- Your task -
Restate word for word only the lines running from the one with "Viewport: 455px width, 254px" to the end of the data, both ends included. Omit any pictures.

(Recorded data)
■ ■ ■
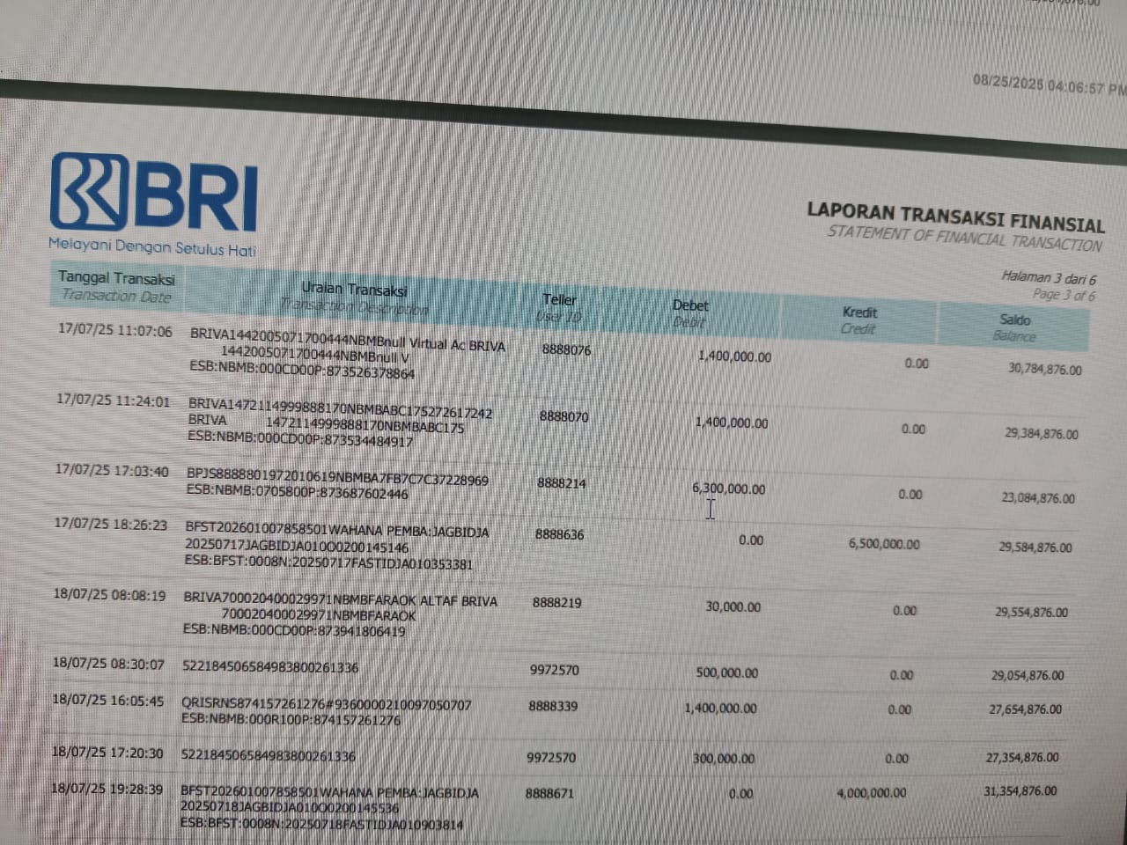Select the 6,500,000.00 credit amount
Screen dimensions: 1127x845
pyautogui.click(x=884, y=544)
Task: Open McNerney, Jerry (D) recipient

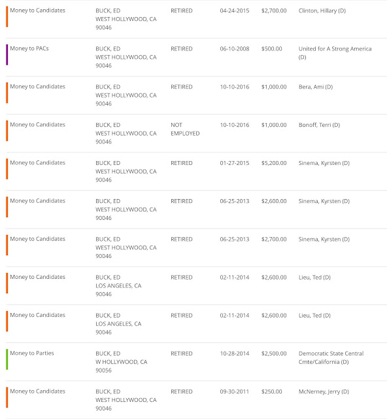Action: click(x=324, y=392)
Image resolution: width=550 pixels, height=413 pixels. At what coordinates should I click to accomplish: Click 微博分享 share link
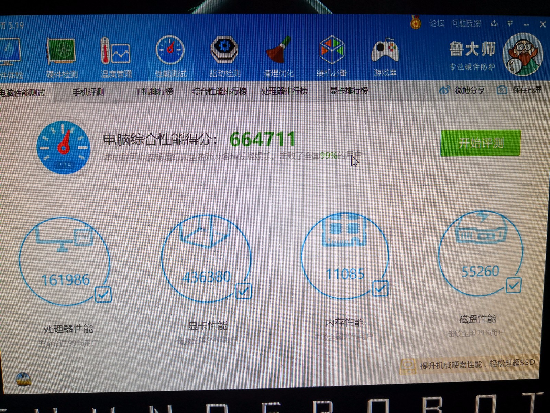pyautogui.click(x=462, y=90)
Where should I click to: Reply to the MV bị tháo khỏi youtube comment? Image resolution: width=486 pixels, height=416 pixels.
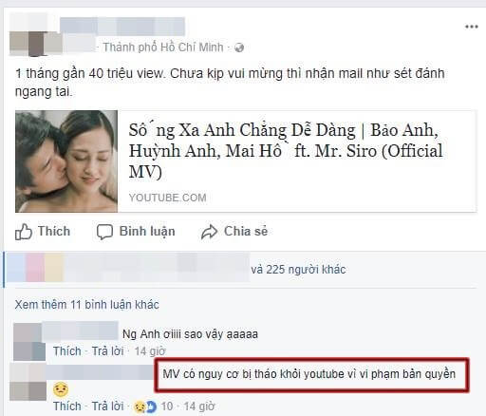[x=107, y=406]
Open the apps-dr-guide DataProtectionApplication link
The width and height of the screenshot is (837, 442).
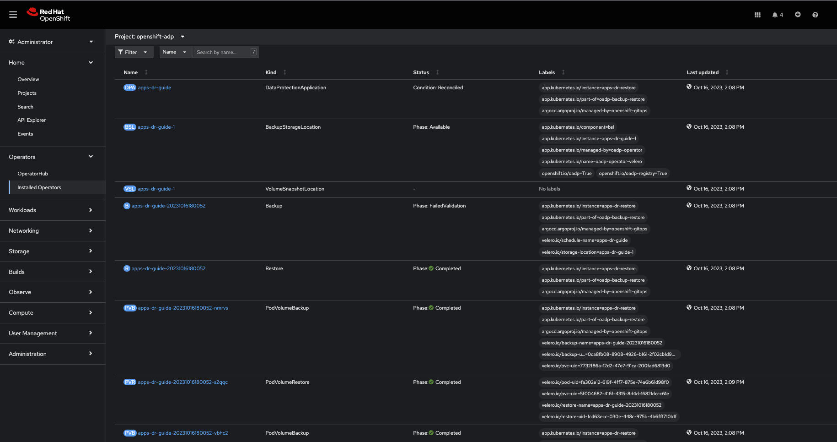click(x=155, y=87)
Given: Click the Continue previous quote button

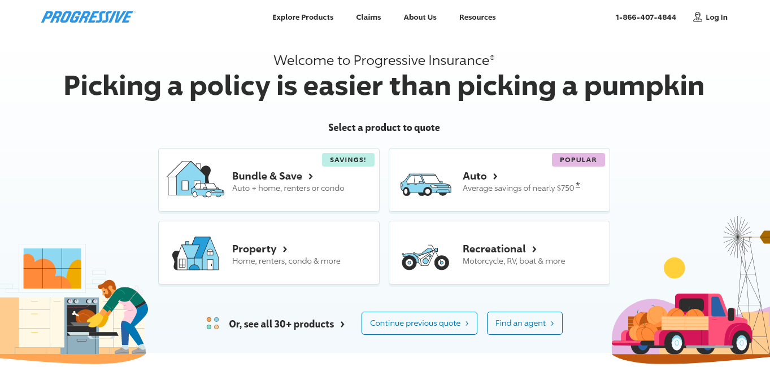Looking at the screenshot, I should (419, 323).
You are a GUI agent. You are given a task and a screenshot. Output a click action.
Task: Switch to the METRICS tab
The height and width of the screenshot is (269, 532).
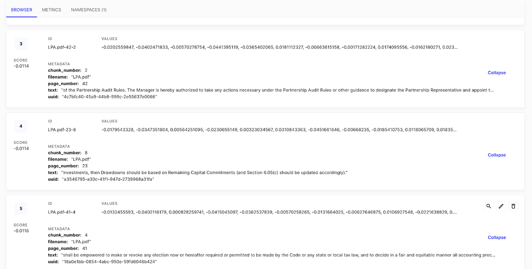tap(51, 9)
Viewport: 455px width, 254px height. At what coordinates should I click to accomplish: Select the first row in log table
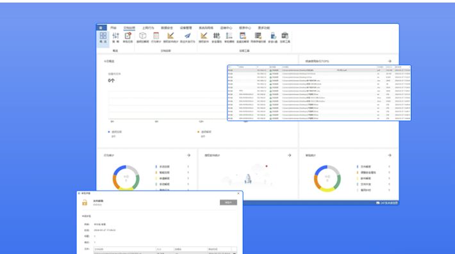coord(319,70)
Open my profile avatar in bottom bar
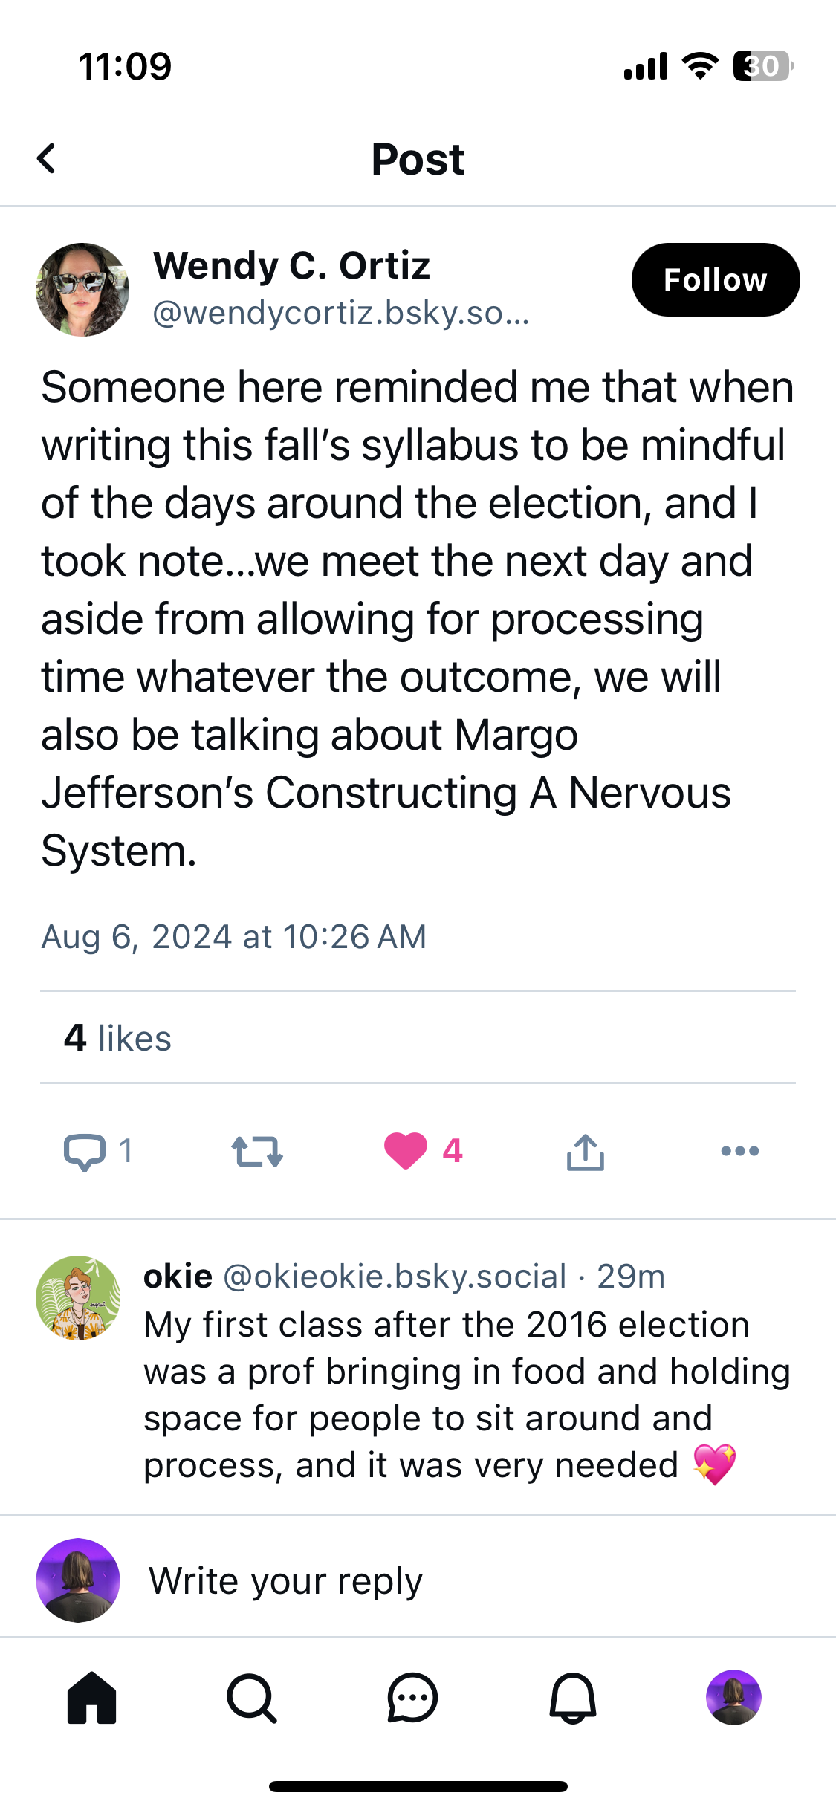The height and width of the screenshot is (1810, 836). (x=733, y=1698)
■ ■ ■
- Task response -
Viewport: 455px width, 254px height. At what coordinates should I click to accomplish: Select the first row in log table
coord(319,70)
Open my profile avatar in bottom bar
The height and width of the screenshot is (1810, 836). (x=733, y=1698)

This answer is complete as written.